The transformation program can then open a pipe to the reader program and
take its output as a true stream.
In Python, the zipfile
library doesn’t treat members
of a .zip archive as normal streams. Instead, you simply read the entire
file into a string. This Python
program that extracts the table doesn’t use XPath at all; it
just uses the plain Document Object Model calls.
Ruby has a zip file module, but its ZipInputStream class does not supply all the calls necessary to make it indistinguishable from a true input stram. Thus, our Ruby program for extracting the tables must also read the file into a string and parse that string.

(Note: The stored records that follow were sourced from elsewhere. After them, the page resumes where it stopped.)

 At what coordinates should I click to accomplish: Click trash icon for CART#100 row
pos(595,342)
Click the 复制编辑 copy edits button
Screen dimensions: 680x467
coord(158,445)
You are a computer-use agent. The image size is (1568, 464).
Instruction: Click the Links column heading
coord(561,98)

Another one of my duties is to keep track of the “grand champion” award. Competitors who place first at a local tournament get three points towards the award, second place gets two points, and third place gets one point. For state and regional tournaments, first place gets five points, second place gets four points, and so on. The person with the most points at the end of the season in each age group wins the award.

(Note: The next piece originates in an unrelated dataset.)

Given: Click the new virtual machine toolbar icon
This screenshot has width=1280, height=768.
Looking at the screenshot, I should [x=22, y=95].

I enter the data from the result sheets, and rather than do the subtraction in my head, I just enter the placing into the spreadsheet for local tournaments. For state tournaments, which have fewer results to enter, I figure out the points and enter it as a negative number. Thus, in this spreadsheet, you can see that Ernie Varela got first place in the San Benito tournament and two points in the state tournament at Lemoore.
I've written a Perl program to convert the spreadsheet for each age group into the standings that are posted on the web site. In this Perl program, acquiring the contents of a table row constitute only about 25 lines of code; the remainder is calculation and output.
Of course, you want to be able to take data in other forms and convert it to OpenDocument. Here is a gradebook implemented in XML (all the names and emails and student ID numbers have been changed). I’ve written Java code to let me edit the gradebook. At the end of the semester, I have to calculate everyone’s grade and turn in a spreadsheet. This XSLT stylesheet takes the XML file and creates an OpenDocument spreadsheet content file as its output, as shown in Figure 8.
The following example is just a proof of concept: a Perl program that converts a spreadsheet containing a survey to a word processing document that shows the results with a pie chart for each question. (Yes, I know that Edward Tufte says never to use pie charts. This is just an example.)
It’s important to know that OpenDocument was not invented in a vacuum. Wherever possible, OpenDocument re-uses existing standards. For example, take this formula for standard deviation. If you look at its content.xml file, you will see that it is standard MathML
OpenDocument also re-uses elements from the Dublin Core in describing a document’s metadata, XSL Formatting Objects in text documents, and Scalable Vector Graphics for drawings.
More importantly, OpenDocument re-uses the XForms standard. The XForms standard is built around four concepts:
Figure 14 shows part of a form created in OpenOffice.org and its instance data.
Binding a control to part of the instance data is done with an XPath expression. In Figure 15, we see the binding that associates the form for entering the seller’s name with the corresponding node in the instance data.
One of the advantages of an XForm over a normal
HTML form is that you can submit the data in two different ways. Figure
16 shows two submit buttons and the corresponding bindings. The
savefile
submission will put a file on disk, leaving the
instance data untouched. The getData
submission will call
a
program on a server to fill in the product description,
You’ve seen that a simple set of tools will let you extract information from and create OpenDocument files. You’ve seen a few simple applications, which, I hope, have sparked your imagination and interest. Now it’s your turn to create something great!